Pantone est-il obligatoire pour les couleurs corporate ?

Pas obligatoire, mais fortement recommandé pour les couleurs corporate exigeantes. Le Pantone est un nuancier de couleurs pré-mélangées, chaque référence étant une encre spécifique. Il garantit une couleur identique d'un tirage à l'autre, indépendamment des variations de tirage CMJN. Pour une couleur corporate utilisée sur tous les supports d'une marque, c'est la solution la plus sûre. Le surcoût (encre supplémentaire, plaque dédiée) est modeste face à la cohérence visuelle gagnée.

Quel grammage carton pour des cartes en offset ?

Pour des cartes à jouer standard, le grammage de référence est entre 290 et 350 g/m² selon le toucher recherché. Du bristol couché deux faces à 300 g/m² est l'étalon. Pour des cartes premium (tarot, jeux haut de gamme), on monte à 350 voire 400 g/m². Le grammage influence la rigidité, la tenue à la manipulation, la durée de vie. Trop léger : la carte molle déçoit. Trop épais : elle ne se mélange pas. Notre page glossaire détaille les références bristol.

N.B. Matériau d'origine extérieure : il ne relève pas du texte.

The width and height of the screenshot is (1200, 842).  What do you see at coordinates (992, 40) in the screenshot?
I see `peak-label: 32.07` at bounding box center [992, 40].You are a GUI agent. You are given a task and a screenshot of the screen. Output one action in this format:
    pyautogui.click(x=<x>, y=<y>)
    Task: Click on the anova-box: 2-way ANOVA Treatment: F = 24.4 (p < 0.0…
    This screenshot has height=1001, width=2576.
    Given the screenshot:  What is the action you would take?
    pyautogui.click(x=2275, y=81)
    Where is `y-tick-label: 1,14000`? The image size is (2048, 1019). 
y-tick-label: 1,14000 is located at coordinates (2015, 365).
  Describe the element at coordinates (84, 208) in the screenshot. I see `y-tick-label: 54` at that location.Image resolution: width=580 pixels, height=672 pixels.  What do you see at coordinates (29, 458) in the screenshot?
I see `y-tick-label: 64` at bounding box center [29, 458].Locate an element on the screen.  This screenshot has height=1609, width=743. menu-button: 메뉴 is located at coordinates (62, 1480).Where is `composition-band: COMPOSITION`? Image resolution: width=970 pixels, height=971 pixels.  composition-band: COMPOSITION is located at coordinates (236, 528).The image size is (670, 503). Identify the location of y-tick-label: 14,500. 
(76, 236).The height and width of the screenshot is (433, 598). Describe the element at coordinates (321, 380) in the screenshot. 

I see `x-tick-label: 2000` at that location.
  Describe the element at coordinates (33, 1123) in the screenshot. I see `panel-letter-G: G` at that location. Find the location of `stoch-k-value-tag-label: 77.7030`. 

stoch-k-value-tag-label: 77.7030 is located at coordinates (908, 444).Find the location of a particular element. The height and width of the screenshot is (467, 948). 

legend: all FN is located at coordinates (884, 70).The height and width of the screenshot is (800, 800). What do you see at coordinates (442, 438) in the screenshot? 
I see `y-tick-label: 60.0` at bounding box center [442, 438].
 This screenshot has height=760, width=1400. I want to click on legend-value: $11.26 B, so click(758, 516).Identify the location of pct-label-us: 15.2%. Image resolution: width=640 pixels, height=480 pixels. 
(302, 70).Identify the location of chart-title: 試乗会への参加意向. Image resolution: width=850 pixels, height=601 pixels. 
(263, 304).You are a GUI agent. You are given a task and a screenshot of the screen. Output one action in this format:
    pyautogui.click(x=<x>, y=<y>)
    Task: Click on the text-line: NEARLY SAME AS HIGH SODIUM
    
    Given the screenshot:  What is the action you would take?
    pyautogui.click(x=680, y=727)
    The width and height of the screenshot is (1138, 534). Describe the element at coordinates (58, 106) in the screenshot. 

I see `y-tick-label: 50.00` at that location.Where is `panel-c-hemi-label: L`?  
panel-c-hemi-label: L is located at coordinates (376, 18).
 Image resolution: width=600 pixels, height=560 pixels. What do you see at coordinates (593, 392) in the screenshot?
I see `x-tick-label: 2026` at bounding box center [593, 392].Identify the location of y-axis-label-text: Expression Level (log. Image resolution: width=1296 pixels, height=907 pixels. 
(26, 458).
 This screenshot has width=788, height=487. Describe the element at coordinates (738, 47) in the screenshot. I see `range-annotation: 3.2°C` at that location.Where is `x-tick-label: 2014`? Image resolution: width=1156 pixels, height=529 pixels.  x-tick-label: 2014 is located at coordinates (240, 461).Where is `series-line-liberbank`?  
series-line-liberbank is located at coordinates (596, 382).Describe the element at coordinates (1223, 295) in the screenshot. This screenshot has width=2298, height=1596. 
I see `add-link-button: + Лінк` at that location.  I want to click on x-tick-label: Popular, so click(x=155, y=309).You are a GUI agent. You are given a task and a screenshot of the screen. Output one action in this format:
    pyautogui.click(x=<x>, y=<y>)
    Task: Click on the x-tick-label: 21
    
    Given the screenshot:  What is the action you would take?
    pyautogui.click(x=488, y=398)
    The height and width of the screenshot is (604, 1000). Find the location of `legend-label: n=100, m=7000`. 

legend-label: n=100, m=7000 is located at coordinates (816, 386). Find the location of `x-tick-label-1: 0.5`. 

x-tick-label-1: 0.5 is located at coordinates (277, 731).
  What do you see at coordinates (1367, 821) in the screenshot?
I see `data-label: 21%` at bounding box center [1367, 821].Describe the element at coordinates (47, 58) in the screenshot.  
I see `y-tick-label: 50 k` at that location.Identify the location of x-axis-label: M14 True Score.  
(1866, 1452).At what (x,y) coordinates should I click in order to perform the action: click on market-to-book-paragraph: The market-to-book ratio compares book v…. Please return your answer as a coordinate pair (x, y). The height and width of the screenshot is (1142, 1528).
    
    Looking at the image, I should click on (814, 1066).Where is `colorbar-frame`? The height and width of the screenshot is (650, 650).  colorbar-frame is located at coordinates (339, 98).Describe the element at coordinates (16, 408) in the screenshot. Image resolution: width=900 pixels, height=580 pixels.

Peut-on faire un BAT papier en offset ?

Oui, c'est même la pratique recommandée pour les projets exigeants. Le BAT papier (épreuve contractuelle) est imprimé sur un système calibré pour simuler le rendu offset selon le profil ICC du papier final. Il sert de référence colorimétrique pour le tirage. Pour un jeu de société avec couleurs sensibles (identité de marque), le BAT papier est un investissement minime qui sécurise le rendu final. Alternative moins coûteuse : un BAT écran calibré, suffisant pour les projets où la tolérance colorimétrique est plus large.

Quelles sont les erreurs fréquentes dans les fichiers PDF pour l'offset ?

Cinq erreurs reviennent presque systématiquement chez les fichiers que nous recevons. Couleurs en RVB au lieu de CMJN. Images en basse résolution (moins de 300 dpi à la taille d'impression). Pas de fonds perdus (les zones de couleur qui doivent dépasser le format de coupe). Noirs construits en quadrichromie (100% noir + 30-40% des autres encres) au lieu d'un noir profond bien défini. Polices non vectorisées qui produisent des substitutions à l'ouverture chez le fabricant. Une checklist de prépresse propre divise par dix les retours sur fichiers.